Retype the entries below word for word, beginning at the line that contains "You are a computer-use agent. This" and stopping after the line that contains "422). [x=69, y=100]".

[Word and item position data]
┌────────

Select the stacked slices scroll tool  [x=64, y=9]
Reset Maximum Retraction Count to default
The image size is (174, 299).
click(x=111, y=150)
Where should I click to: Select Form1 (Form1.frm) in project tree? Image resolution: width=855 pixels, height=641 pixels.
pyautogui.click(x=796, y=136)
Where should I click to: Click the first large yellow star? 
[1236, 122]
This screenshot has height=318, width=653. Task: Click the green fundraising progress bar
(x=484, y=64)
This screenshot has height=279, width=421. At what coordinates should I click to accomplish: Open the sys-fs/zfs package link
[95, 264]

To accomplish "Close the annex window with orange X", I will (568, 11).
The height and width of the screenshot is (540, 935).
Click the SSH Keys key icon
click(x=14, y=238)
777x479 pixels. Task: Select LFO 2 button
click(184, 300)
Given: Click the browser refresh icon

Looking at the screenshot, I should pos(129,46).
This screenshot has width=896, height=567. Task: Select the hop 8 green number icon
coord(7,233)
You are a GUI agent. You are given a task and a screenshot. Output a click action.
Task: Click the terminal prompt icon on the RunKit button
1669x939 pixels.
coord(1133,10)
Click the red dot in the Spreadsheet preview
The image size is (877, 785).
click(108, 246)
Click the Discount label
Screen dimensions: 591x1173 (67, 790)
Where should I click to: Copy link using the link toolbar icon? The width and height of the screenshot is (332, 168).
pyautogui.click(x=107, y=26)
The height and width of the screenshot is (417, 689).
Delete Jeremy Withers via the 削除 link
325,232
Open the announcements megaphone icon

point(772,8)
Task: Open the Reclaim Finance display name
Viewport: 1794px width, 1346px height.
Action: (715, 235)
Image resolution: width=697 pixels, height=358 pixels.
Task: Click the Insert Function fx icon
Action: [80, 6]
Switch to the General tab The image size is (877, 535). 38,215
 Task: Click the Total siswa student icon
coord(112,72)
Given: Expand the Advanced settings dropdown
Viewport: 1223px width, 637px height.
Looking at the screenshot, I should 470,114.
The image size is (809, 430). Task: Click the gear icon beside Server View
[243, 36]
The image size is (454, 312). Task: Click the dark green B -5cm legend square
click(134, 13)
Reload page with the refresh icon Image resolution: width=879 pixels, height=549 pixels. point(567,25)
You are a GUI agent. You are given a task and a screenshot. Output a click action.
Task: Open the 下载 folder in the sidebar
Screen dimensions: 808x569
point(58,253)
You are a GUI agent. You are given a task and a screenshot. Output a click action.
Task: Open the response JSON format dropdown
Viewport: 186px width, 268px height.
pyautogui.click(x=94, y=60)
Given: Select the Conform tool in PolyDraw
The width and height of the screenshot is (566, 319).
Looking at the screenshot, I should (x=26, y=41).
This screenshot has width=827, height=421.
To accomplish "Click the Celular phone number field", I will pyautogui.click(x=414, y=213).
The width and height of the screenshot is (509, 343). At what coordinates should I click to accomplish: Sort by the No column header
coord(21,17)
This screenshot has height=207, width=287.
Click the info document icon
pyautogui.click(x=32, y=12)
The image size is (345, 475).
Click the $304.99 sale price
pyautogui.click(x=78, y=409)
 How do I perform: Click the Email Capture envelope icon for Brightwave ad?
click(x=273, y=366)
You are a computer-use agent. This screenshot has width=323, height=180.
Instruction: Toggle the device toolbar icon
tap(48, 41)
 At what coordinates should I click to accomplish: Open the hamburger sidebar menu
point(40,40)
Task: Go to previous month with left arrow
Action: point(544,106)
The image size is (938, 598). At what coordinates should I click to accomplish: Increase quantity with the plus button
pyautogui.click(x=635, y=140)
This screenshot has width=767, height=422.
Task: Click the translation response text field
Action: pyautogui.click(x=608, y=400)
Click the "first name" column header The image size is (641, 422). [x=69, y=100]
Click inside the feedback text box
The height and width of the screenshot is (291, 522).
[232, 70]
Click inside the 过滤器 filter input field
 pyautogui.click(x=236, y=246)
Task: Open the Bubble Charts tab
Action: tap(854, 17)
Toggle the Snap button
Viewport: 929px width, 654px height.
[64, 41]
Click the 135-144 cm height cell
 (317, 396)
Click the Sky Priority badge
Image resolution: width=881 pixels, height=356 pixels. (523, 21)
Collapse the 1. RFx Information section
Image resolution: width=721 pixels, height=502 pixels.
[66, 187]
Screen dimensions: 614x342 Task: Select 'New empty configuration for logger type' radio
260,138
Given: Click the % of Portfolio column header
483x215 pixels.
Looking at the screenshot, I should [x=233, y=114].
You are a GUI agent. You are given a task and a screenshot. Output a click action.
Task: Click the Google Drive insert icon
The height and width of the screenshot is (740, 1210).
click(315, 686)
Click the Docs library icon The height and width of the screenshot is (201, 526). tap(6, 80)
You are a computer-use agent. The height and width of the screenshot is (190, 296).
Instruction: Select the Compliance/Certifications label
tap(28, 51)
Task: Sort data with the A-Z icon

└────────

> Task result:
You are a computer-use agent. This screenshot has width=323, height=180.
Instruction: Toggle the device toolbar icon
tap(48, 41)
 At what coordinates should I click to accomplish: Open the hamburger sidebar menu
point(40,40)
Task: Go to previous month with left arrow
Action: point(544,106)
The image size is (938, 598). At what coordinates should I click to accomplish: Increase quantity with the plus button
pyautogui.click(x=635, y=140)
This screenshot has width=767, height=422.
Task: Click the translation response text field
Action: pyautogui.click(x=608, y=400)
Click the "first name" column header The image size is (641, 422). [x=69, y=100]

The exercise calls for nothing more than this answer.